-------- Extracted information
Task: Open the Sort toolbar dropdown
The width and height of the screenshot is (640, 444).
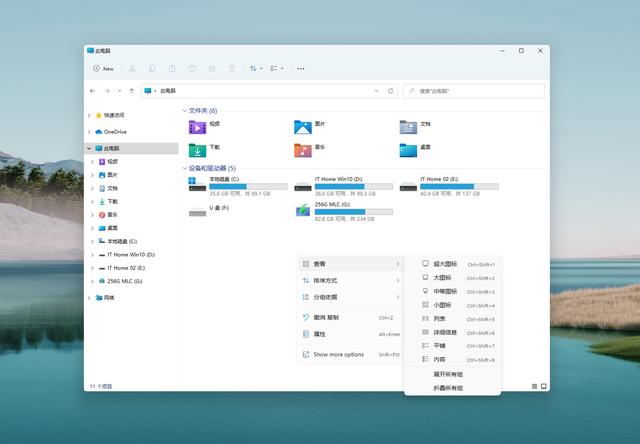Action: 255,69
----------------
-------- Extracted information
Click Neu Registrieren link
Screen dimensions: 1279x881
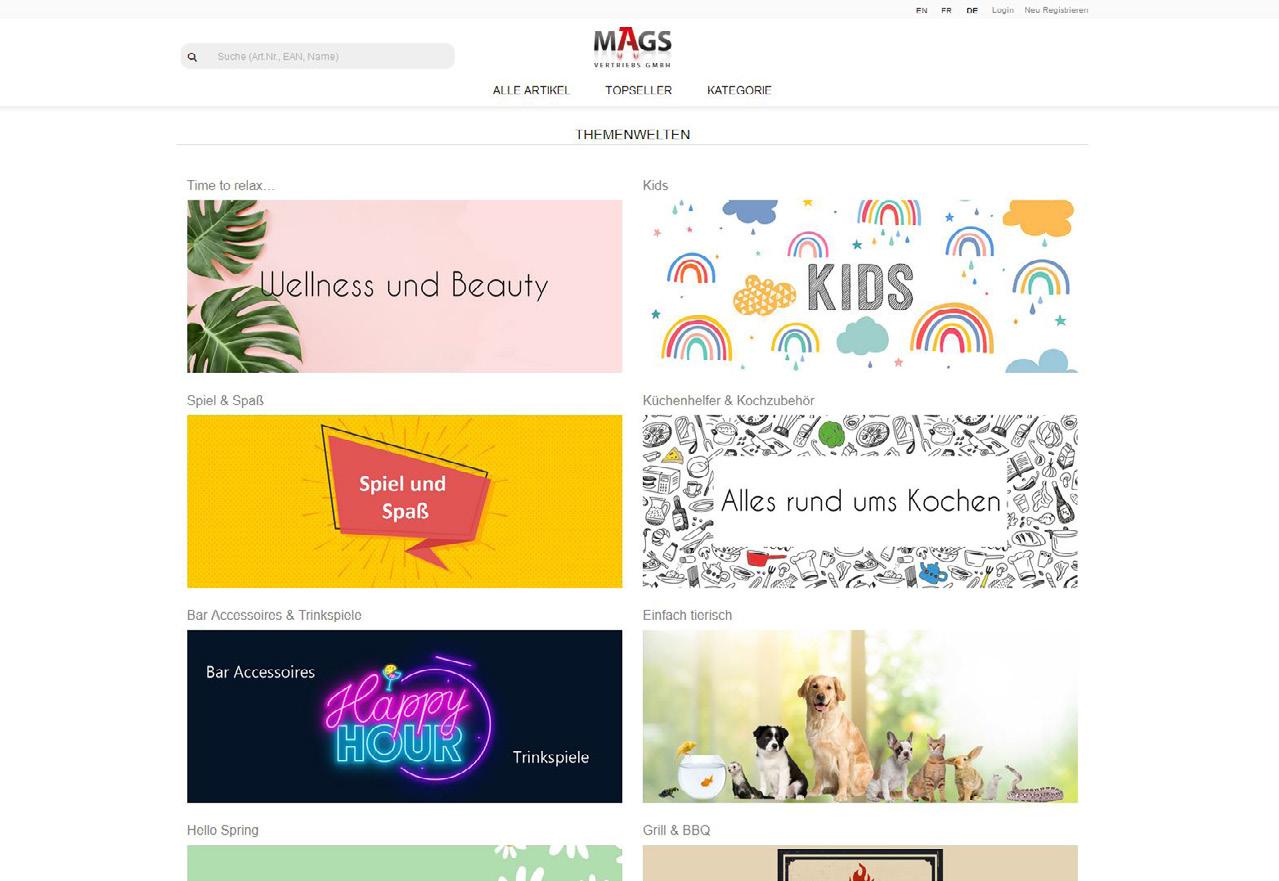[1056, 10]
----------------
Copy out the stretch of records from the line that contains "Task: Open the Sort toolbar dropdown" through the line that contains "Action: 255,69", requests included, and shift every coordinate in the answers up by 50. Leave the pictures out.

» Expected answer
Task: Open the Sort toolbar dropdown
The width and height of the screenshot is (640, 444).
Action: 305,119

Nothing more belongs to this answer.